Request. Replace "icon" with "button" in the records, beginning at the line containing "Click the notification bell icon" and continuing through the line containing "Open the Emoji", and reproduce only those lines with everything else left unchanged.

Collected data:
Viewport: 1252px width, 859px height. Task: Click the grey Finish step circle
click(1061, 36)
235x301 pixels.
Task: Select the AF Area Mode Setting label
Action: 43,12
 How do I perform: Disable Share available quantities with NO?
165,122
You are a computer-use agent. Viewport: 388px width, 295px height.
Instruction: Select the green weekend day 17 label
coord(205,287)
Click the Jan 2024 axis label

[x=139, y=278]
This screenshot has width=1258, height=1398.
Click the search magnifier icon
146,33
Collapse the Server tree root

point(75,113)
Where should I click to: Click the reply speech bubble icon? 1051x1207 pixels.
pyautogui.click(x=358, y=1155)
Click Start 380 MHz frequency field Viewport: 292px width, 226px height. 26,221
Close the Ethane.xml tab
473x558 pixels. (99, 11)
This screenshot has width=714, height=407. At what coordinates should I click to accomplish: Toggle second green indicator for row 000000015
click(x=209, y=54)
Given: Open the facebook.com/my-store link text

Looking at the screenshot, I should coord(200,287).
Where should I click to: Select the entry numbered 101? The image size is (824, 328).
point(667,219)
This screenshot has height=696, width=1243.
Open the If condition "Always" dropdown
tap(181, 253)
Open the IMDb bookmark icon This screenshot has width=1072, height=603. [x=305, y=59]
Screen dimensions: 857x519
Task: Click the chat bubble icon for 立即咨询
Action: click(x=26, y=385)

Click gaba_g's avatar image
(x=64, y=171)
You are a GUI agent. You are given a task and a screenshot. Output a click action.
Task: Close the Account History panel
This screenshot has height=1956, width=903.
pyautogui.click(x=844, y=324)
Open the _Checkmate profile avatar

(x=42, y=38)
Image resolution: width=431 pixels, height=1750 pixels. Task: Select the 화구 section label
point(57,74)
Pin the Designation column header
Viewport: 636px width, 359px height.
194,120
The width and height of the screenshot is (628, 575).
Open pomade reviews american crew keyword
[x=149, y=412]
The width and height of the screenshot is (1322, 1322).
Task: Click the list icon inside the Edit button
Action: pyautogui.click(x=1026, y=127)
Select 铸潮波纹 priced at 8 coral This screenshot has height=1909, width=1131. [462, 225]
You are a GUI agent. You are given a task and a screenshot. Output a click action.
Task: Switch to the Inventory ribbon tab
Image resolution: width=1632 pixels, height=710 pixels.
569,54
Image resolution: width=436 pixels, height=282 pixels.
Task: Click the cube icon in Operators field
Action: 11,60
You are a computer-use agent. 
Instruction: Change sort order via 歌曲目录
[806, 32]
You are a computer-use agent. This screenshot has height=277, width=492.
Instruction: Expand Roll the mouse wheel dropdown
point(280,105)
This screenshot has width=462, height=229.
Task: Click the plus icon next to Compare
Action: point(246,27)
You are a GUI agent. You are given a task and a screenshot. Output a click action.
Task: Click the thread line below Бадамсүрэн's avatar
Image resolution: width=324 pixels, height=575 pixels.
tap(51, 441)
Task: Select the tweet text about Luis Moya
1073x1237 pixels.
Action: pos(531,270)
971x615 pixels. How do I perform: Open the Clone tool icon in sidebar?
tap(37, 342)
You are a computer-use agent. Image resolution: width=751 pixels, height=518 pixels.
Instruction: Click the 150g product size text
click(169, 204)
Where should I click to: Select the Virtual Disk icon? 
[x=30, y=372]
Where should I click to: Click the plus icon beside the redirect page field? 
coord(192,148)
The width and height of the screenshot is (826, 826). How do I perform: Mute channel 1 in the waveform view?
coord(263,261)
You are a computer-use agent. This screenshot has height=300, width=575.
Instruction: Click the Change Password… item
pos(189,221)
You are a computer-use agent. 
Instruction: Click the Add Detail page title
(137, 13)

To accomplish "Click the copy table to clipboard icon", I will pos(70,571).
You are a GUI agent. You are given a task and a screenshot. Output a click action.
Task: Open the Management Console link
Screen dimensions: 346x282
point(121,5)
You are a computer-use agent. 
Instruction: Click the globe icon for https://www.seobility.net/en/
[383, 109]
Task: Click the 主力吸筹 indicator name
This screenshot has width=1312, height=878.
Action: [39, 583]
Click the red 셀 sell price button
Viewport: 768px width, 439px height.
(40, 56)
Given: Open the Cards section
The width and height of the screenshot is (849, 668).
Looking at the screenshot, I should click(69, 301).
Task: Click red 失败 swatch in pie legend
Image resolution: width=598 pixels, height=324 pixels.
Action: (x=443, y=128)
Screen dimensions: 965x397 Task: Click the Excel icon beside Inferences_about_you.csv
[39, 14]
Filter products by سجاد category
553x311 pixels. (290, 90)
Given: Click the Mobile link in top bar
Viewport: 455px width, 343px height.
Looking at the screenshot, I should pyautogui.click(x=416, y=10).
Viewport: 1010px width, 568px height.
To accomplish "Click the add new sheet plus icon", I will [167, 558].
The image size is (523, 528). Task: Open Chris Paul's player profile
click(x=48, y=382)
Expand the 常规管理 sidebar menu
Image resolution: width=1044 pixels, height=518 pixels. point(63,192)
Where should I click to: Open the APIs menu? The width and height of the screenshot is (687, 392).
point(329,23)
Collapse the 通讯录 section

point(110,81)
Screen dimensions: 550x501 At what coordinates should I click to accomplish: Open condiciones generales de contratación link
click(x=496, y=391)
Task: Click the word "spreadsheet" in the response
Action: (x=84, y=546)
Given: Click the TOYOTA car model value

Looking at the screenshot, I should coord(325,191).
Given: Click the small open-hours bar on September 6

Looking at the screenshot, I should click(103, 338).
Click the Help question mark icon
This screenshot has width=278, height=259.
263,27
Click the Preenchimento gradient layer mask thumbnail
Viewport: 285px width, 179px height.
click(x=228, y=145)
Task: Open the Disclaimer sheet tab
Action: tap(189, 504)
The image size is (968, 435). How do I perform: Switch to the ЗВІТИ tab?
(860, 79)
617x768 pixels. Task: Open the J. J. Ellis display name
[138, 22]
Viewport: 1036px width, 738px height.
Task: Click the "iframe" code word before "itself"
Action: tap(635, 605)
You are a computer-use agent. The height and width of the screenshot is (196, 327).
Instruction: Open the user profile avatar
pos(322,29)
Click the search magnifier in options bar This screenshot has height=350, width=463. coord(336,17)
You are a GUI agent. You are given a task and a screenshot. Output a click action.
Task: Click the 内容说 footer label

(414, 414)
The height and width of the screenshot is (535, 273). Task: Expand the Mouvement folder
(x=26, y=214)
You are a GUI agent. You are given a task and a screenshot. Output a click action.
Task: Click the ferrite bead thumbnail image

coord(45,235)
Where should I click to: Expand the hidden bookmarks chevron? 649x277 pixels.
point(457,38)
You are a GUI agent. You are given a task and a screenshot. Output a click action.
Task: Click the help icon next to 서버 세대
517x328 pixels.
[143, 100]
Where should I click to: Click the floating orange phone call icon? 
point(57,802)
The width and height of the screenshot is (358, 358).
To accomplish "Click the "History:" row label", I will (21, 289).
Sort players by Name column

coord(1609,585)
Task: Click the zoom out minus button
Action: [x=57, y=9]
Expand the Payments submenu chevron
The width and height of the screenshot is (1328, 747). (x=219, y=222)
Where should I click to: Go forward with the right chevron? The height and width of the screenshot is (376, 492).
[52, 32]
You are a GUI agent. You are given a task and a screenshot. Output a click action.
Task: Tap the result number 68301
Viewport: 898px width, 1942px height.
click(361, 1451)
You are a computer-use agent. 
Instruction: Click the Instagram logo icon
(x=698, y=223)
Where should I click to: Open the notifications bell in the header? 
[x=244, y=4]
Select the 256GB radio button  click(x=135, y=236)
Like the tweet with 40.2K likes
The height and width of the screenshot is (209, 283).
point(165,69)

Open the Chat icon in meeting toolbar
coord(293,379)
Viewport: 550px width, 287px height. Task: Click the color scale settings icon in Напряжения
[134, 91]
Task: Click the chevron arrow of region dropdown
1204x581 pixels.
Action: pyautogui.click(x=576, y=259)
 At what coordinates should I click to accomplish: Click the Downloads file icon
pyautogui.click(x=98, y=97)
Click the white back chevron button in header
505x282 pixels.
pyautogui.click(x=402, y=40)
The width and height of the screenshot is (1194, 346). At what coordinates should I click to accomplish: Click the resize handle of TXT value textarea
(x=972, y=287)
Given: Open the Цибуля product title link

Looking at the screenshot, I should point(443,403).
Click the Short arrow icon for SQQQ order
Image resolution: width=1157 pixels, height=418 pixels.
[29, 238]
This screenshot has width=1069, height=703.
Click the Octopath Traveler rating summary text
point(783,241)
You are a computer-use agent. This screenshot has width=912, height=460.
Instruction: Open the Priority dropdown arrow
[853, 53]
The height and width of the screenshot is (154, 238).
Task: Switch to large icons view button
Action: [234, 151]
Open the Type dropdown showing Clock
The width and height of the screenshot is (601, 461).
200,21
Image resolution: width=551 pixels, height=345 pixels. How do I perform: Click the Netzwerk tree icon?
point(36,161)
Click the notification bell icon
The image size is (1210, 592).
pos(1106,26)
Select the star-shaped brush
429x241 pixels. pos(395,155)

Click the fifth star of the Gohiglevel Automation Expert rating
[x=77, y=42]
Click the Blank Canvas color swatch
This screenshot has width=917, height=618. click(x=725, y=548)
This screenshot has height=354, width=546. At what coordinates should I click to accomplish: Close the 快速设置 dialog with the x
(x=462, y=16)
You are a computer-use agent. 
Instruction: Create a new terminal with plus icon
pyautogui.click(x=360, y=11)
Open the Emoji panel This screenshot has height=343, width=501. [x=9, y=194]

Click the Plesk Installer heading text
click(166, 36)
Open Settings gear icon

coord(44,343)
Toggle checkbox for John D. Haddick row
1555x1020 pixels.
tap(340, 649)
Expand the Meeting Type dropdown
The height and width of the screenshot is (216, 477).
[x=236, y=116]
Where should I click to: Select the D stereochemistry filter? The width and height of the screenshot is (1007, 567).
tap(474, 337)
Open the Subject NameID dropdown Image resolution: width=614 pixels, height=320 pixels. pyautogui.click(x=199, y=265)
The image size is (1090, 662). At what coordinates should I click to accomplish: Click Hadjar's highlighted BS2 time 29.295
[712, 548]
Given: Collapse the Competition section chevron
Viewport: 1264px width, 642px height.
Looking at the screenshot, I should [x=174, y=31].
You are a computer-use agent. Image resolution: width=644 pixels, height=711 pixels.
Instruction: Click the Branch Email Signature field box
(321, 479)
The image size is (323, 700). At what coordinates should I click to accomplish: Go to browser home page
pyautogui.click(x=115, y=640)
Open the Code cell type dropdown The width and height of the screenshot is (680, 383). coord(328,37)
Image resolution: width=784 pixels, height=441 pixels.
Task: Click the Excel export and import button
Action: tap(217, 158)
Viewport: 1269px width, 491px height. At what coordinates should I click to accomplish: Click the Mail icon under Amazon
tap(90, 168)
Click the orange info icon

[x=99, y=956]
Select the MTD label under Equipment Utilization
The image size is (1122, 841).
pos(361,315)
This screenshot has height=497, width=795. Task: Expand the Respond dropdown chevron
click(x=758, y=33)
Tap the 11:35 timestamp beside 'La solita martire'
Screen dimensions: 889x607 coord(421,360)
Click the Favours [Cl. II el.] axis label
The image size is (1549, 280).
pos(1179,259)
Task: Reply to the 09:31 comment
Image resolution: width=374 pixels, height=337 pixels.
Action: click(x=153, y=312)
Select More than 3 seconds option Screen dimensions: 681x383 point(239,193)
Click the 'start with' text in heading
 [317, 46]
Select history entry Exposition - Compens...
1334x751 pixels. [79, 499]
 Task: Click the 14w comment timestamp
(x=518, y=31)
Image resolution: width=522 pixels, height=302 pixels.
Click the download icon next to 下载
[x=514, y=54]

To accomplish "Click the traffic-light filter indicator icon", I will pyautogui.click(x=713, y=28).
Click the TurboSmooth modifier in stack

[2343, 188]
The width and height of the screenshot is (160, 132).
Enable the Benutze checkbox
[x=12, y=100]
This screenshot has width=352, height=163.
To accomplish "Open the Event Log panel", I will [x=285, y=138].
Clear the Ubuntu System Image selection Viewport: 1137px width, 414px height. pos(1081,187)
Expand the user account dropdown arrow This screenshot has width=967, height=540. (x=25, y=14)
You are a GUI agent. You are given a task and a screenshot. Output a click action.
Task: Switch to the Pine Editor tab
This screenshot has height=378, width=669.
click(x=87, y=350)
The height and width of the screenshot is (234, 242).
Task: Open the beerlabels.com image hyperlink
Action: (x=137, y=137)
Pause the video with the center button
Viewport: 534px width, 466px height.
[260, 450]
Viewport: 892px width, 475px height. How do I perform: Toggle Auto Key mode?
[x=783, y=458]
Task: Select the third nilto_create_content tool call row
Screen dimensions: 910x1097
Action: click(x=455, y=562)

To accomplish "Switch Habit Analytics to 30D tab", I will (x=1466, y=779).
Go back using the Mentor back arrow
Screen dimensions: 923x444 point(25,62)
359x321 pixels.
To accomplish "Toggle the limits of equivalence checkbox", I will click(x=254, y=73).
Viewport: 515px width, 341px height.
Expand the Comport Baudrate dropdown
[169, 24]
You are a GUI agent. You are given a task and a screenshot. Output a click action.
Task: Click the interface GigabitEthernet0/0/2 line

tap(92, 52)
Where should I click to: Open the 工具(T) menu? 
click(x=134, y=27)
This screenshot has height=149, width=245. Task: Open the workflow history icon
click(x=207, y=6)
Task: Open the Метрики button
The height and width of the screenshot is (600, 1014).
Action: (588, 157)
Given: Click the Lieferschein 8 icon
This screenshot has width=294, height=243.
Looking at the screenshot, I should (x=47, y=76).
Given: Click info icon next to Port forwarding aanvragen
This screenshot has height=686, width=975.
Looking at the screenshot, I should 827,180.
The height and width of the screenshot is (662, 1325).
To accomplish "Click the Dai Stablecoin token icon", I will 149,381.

Answer in full.
Click the notification bell button
The image size is (1210, 592).
pos(1106,26)
Select the star-shaped brush
429x241 pixels. pos(395,155)

Click the fifth star of the Gohiglevel Automation Expert rating
[x=77, y=42]
Click the Blank Canvas color swatch
This screenshot has width=917, height=618. click(x=725, y=548)
This screenshot has height=354, width=546. At what coordinates should I click to accomplish: Close the 快速设置 dialog with the x
(x=462, y=16)
You are a computer-use agent. 
Instruction: Create a new terminal with plus button
pyautogui.click(x=360, y=11)
Open the Emoji panel This screenshot has height=343, width=501. [x=9, y=194]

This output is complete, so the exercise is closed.